**Problem A**
In the episode summary below, where has Amanda hidden Spock?
**Problem B**
Name every person listed in the episode summary's writing, directing and music credits.

**Text for analysis**
..............................

Stardate not given: Burnham returns to Vulcan to see if Sarek and Amanda have any answers about Spock’s whereabouts, while Discovery remains in orbit of Kaminar to study residual affects of the appearances of the signal and the Red Angel. When deep scans are conducted, a temporal rift appears, and Pike sets out to pilot a shuttlecraft as close to the anomaly as he can without getting pulled in. He’s annoyed when Tyler insists on going with him, as Section 31 has now claimed an interest in Discovery‘s mission and has placed Tyler aboard the ship on a semi-permanent basis. Temporal anomalies cause Pike to see events that have yet to happen, with no context, and before he knows it, the shuttle is sucked into the time rift…and the most recent future event he has forseen is himself firing a phaser at Tyler. On Vulcan, Burnham and Sarek discover that Amanda, claiming diplomatic immunity, has sequestered Spock in a Vulcan temple. Rambling quotes from the Vulcan principles of logic as well as Alice In Wonderland, Spock seems lost. Sarek insists that Burnham take Spock to Section 31 to receive medical attention, a prospect that she finds less than appealing – and, as Georgiou reveals to her when she arrives, with good reason. But an even more unlikely destination awaits Burnham – coordinates that Spock has been chanting repeatedly since she found him.
teleplay by Ted Sullivan
story by Ted Sullivan & Vaun Wilmott
directed by Marta Cunningham
music by Jeff Russo
Cast: Sonequa Martin-Green (Commander Michael Burnham), Doug Jones (Lt. Commander Saru), Anthony Rapp (Lt. Paul Stamets), Mary Wiseman (Cadet Sylvia Tilly), Wilson Cruz (Dr. Hugh Culber), Anson Mount (Captain Christopher Pike), Michelle Yeoh (Philippa Georgiou), James Frain (Sarek), Mia Kirshner (Amanda), Ethan Peck (Spock), Alan Van Sprang (Leland), Hannah Chessman (Lt. Commander Airiam), Emily Coutts (Lt. Keyla Detmer), Patrick Kwok-Choon (Lt. Gen Rhys), Oyin Oladejo (Lt. Joann Owosekun), Ronnie Rowe Jr. (Lt. R.A. Bryce), Julianne Grossman (Discovery Computer), Arista Arhin (young Burnham), Liam Hughes (young Spock)

..............................

**Given information**
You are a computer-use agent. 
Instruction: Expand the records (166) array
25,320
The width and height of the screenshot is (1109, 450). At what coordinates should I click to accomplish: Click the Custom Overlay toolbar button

..............................

**Task answer A**
In a Vulcan temple.

**Task answer B**
Ted Sullivan, Vaun Wilmott, Marta Cunningham, Jeff Russo